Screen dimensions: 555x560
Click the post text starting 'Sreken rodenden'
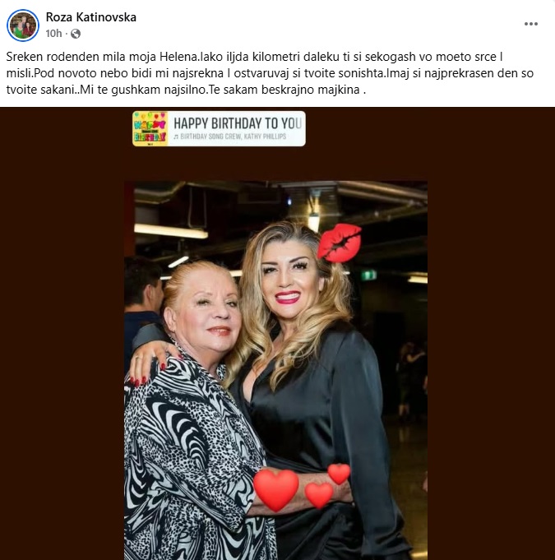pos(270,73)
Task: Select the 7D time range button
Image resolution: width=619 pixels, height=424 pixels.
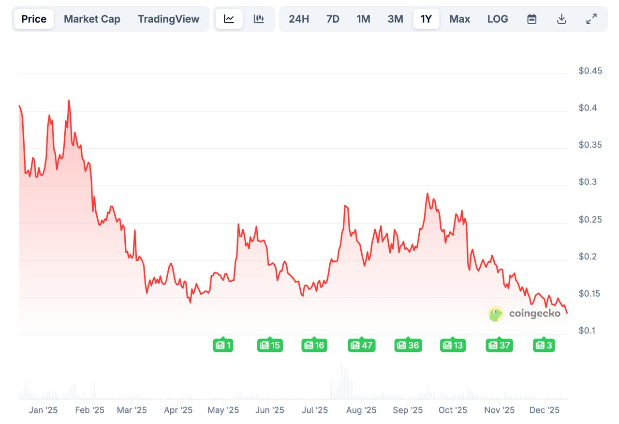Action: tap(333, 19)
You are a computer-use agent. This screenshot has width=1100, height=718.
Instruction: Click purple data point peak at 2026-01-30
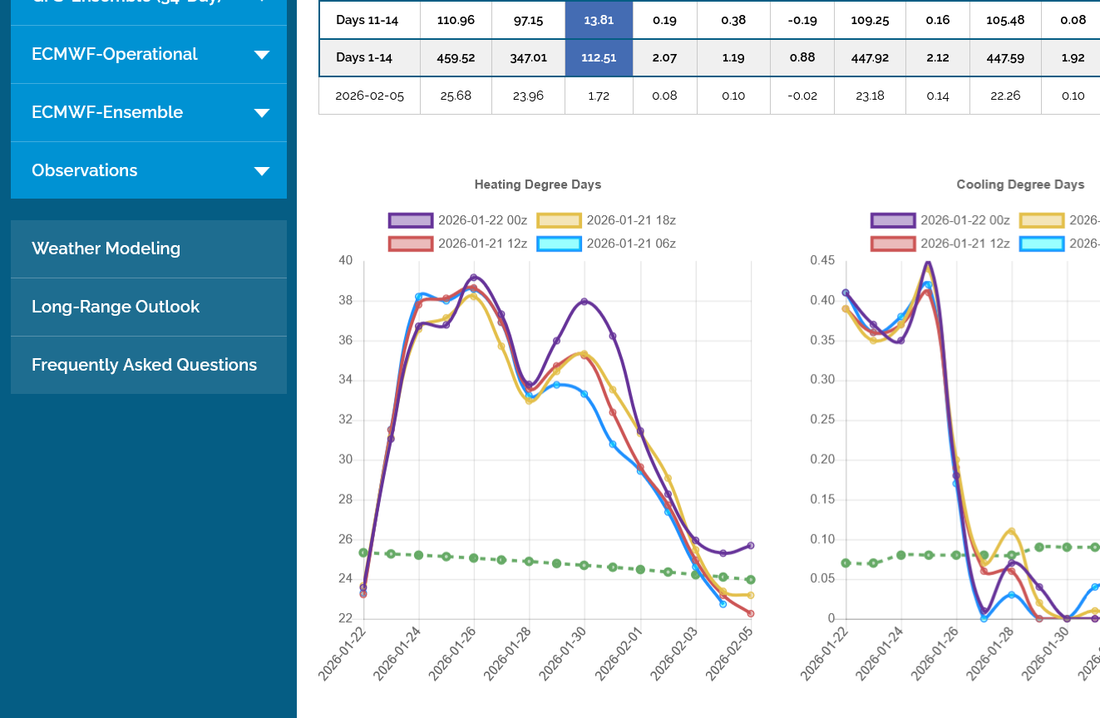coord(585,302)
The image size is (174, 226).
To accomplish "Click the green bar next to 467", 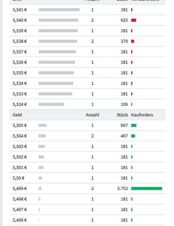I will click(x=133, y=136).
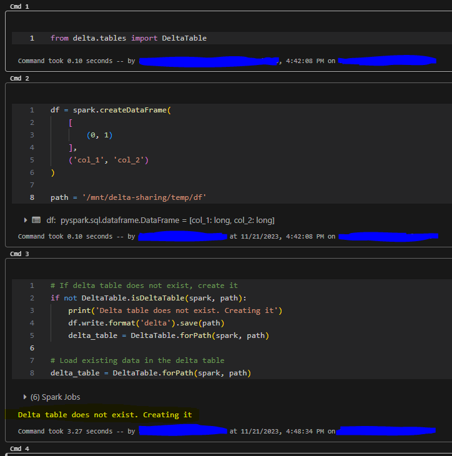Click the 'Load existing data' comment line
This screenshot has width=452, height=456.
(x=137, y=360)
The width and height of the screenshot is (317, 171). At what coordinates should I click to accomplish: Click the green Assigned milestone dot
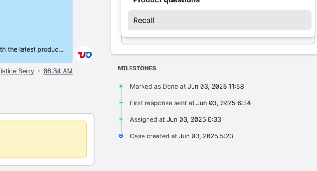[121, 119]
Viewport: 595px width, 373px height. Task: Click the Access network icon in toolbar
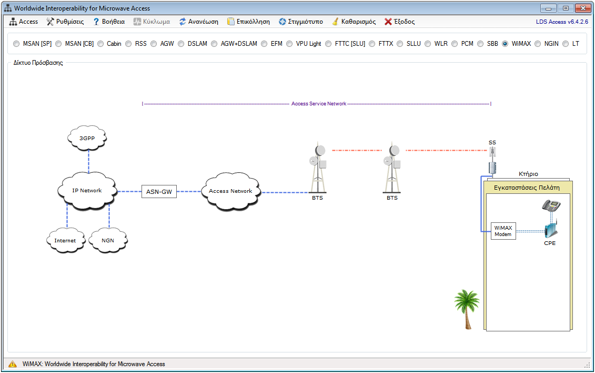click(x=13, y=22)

---

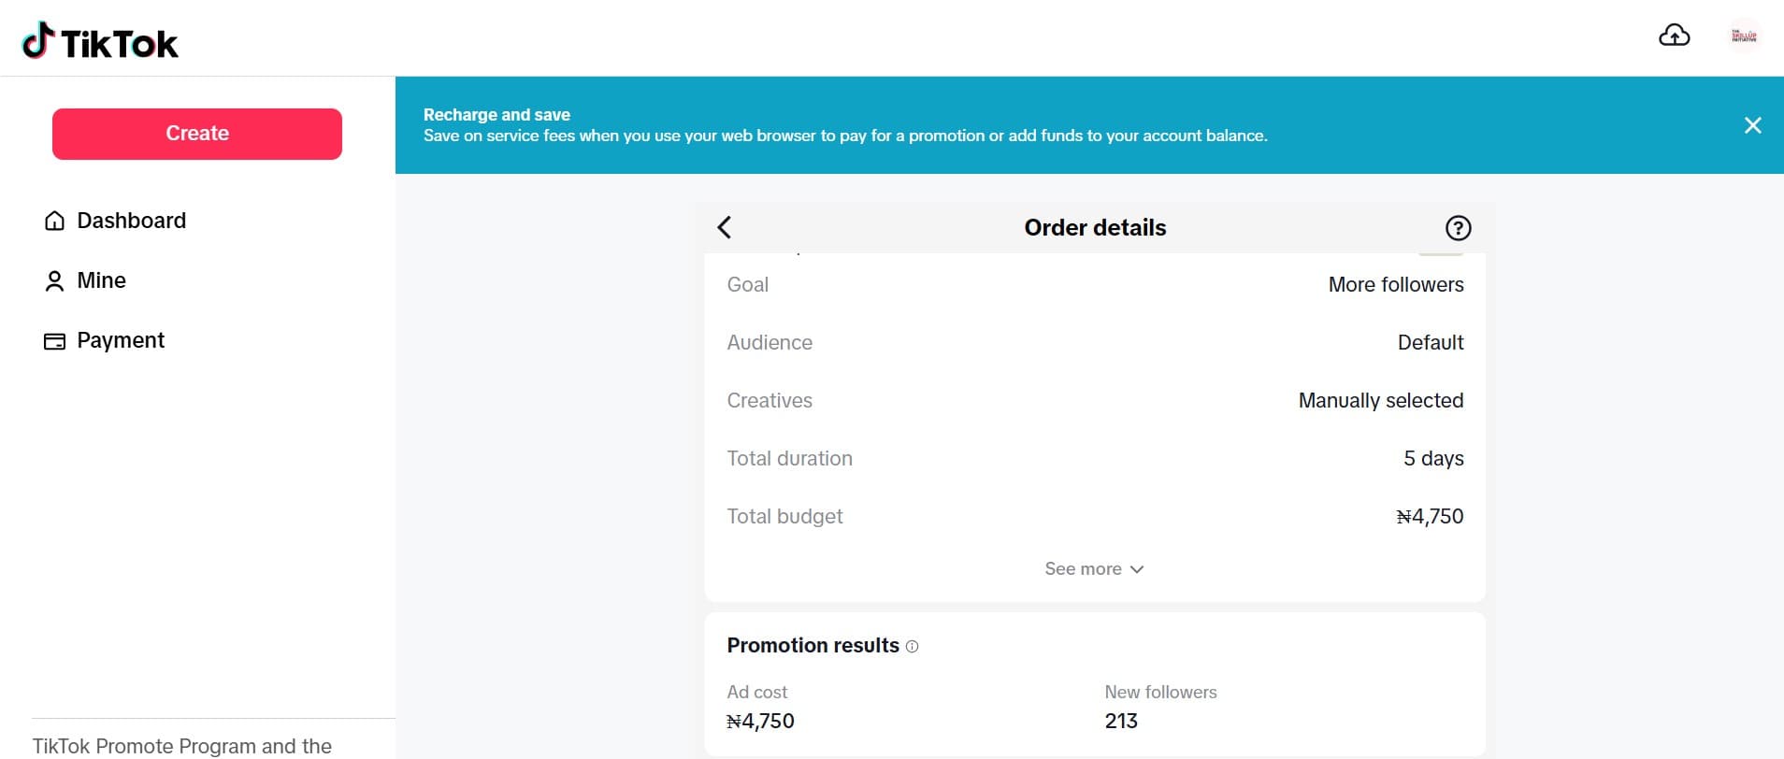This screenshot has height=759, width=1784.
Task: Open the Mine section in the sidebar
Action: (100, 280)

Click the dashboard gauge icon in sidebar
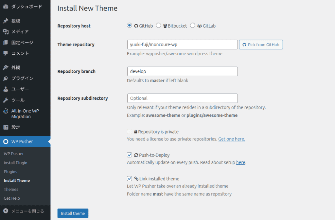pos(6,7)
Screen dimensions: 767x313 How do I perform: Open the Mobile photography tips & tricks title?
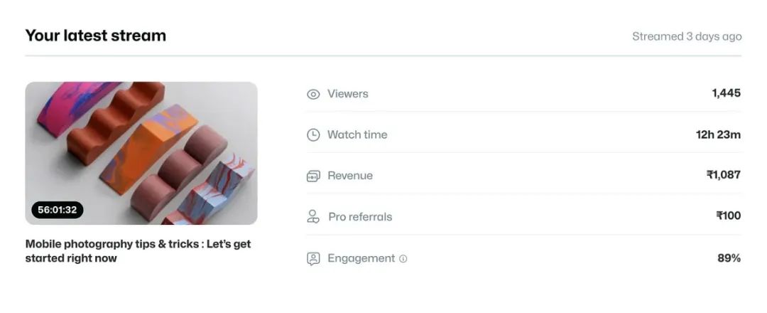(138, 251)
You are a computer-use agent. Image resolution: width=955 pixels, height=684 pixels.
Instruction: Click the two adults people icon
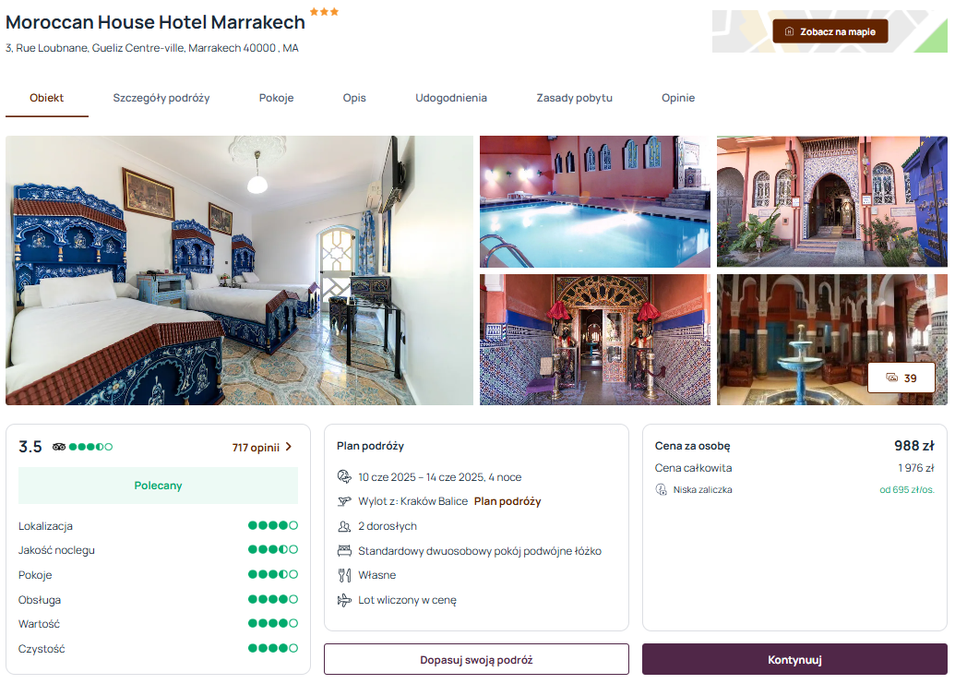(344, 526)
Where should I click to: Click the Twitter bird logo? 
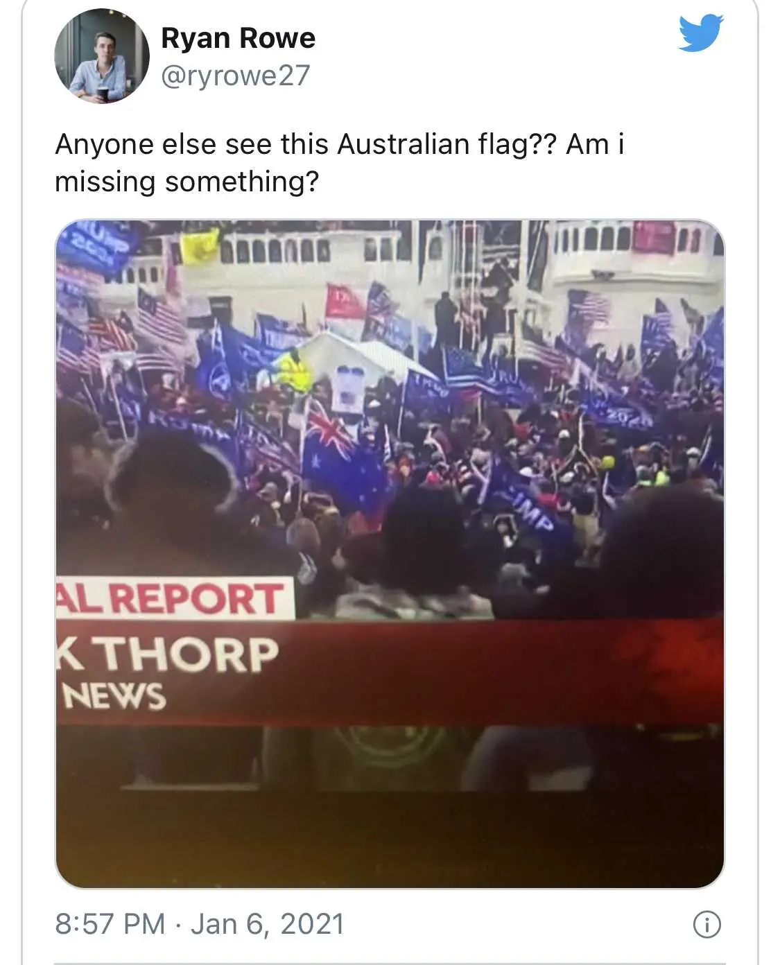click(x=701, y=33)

(Required work): Search the data above for the word "computer" and show every line that has it.

(Answer space):
You are a computer-use agent. This screenshot has width=1100, height=718.
You are a computer-use agent. Image resolution: width=955 pixels, height=684 pixels.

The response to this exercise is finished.